**AIM OF THE TASK:** Below are records; count the lines that contain "agent" and give only the total.

%%

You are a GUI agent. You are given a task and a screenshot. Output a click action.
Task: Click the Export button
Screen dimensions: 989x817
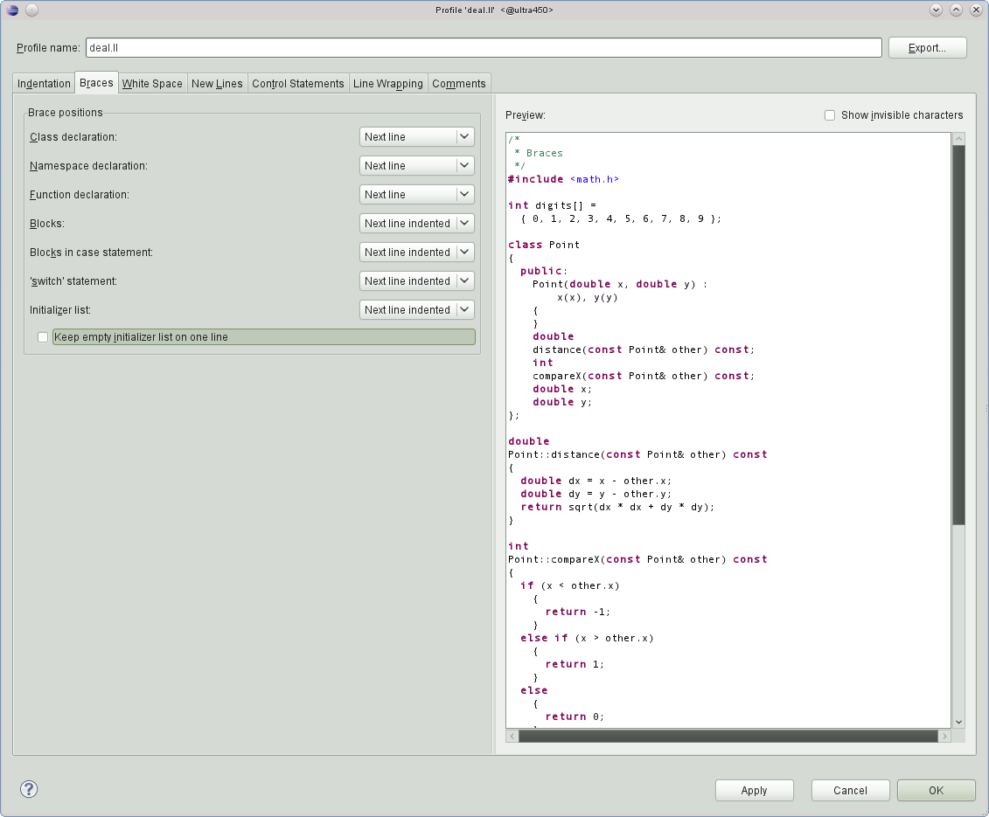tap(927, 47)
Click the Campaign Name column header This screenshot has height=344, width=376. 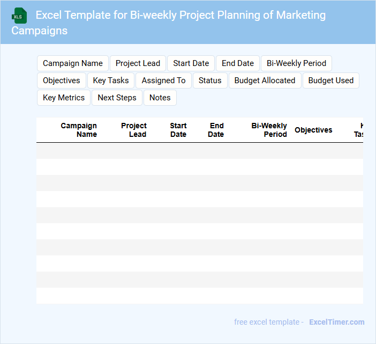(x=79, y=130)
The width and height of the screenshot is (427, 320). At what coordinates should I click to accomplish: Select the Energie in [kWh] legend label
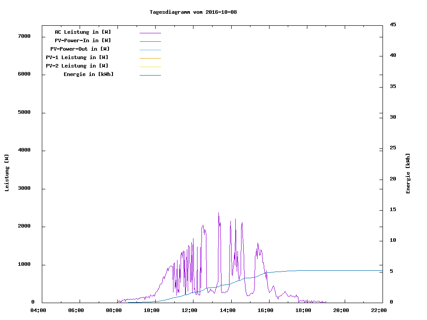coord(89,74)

%%
%%

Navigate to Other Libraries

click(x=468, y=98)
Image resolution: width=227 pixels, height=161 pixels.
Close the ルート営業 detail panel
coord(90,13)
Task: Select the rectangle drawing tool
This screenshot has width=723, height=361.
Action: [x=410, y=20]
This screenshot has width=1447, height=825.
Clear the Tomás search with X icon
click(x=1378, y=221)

%%
%%

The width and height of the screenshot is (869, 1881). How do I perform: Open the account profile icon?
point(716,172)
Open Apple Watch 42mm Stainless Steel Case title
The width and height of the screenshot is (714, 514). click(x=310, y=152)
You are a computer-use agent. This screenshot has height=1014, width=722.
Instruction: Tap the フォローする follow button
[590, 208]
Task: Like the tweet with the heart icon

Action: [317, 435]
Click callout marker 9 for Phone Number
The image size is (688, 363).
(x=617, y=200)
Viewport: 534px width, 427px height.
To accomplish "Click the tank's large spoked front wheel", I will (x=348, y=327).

%%

**WRITTEN ANSWER:** 2